The Weyermann web site has an APA designed by Ray (Designing Great Beers) Daniels that is some 97% Vienna malt and.. suprise Cascade....

K


----------



## Kai (18/11/07)

Trent said:


> Alot of people are saying that APA's are all about the hops, but in my experience, the best APA's are balanced with a good malt backbone, rather than just hops.



"all about the hops" doesn't mean overhopped or imbalanced, it just means the hops are what defines the style, be it a 100% lightly hopped low alcohol APA or something a little ballsier..


----------



## Jazzafish (18/11/07)

dr K said:


> really have to agree with Trent on this one. APA, like all beer, is about balance, if you hop the heck out of it make sure you have a malt backbone as solid and straight as a steel girder. I once judged a flight of APA's and there two were stand-outs, a hyper hopped number with a huge malt body and a wondrfull, delicate APA, in perfect tune.
> The Weyermann web site has an APA designed by Ray (Designing Great Beers) Daniels that is some 97% Vienna malt and.. suprise Cascade....
> 
> K



I agree... But Mashing at 68*C with JW Ale/Pils will improve its balance in high hopped ales.

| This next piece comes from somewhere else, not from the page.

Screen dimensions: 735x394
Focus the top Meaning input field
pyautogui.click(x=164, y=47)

The yeast and fermentation temps are also not to be put in the back seet... Don't be scared of stuck ferments at a 68*C Sacch temp either, my latest summer ale at 67*C went down to 1.007! Shame I was aiming for a 1.010


----------



## tangent (18/11/07)

i wouldn't touch JW malts with a 10 foot pole
most others have ranged from good to excellent


----------



## Tony (18/11/07)

I havnt used JW malts in years.

I recently bought a bag of trad ale malt and made a 100% base malt beer with it with 100% POR to see what its like.

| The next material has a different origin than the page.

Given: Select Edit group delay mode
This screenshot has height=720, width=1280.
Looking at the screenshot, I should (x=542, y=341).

I have made a few recently with 100% golden promise, MO, IMC ale ect and all were nice with not much difference detectable. 

The IMC ale was fantastic.

If you want more maltiness in your beer, thats what munich, carahall ect are for IMO.

cheers


----------



## JSB (18/11/07)

yeap BB Ale malt rocks for an APA

Cheer
JSB


----------



## dig (18/11/07)

I agree with Tony there. In APAs ans AIPAs, your specialty malts are going to make the difference, not the base. Spend your money there.


----------



## clay (18/11/07)

I'm interested to know what people think of Galaxy. I'm almost out of pils malt and thinking of getting a sack of this... mainly for hefes but maybe the odd pils or ale


----------



## dig (18/11/07)

I like Galaxy. The berry size is small, so close up your mill gap or you can expect some pretty bad efficiencies.


----------



## Hpal (19/9/15)

What do people think of JW Pilsner vs BB Pilsner malt? I only use Weyermann Pilsner malt for my lighter German Lagers and it's the bee's knees. I've used JW Pilsner malt before though and found it tasted really grainy or something and wasn't to my liking. I'm brewing for a relative with a less discerning palate currently and want to shave some off the cost, so was considering trying a sack of BB Pilsner malt as a trial. Cheers, H.


----------



## Ducatiboy stu (19/9/15)

BB is good. Converts well

JW trad Ale is also good


----------



## WitWonder (19/9/15)

Why skimp? If you're happy with Wey pils for lighter lagers (personally I wouldn't use anything else) then unless you're aiming for a sub-standard product it'd be silly to use anything else. I always take the attitude that if I'm giving beer away I want to make sure it's the best I can make - I don't want to perpetuate the "Oh that's crap, it tastes like homebrew" phenomenon. Besides, your relative may let his mates try your beer and they may have better palates. As an aside, I think JW pils is crap.


----------



## Hpal (19/9/15)

Cheers, I'm going to try and make a great beer with BB Pils malt and maybe a different style of lager to what I would make with the Weyermann, something a bit more 'Australian' to suit the tastes of the recipient, but still a great beer. I will still use the German malt for my own kegs. I don't think a less expensive malt will result in a lesser beer, just a different one. Cheers for the opinion on JW, I think along the same lines. I also am very self critical when it comes to beer given away or for tasting, you've your heart in the glass so to speak.


----------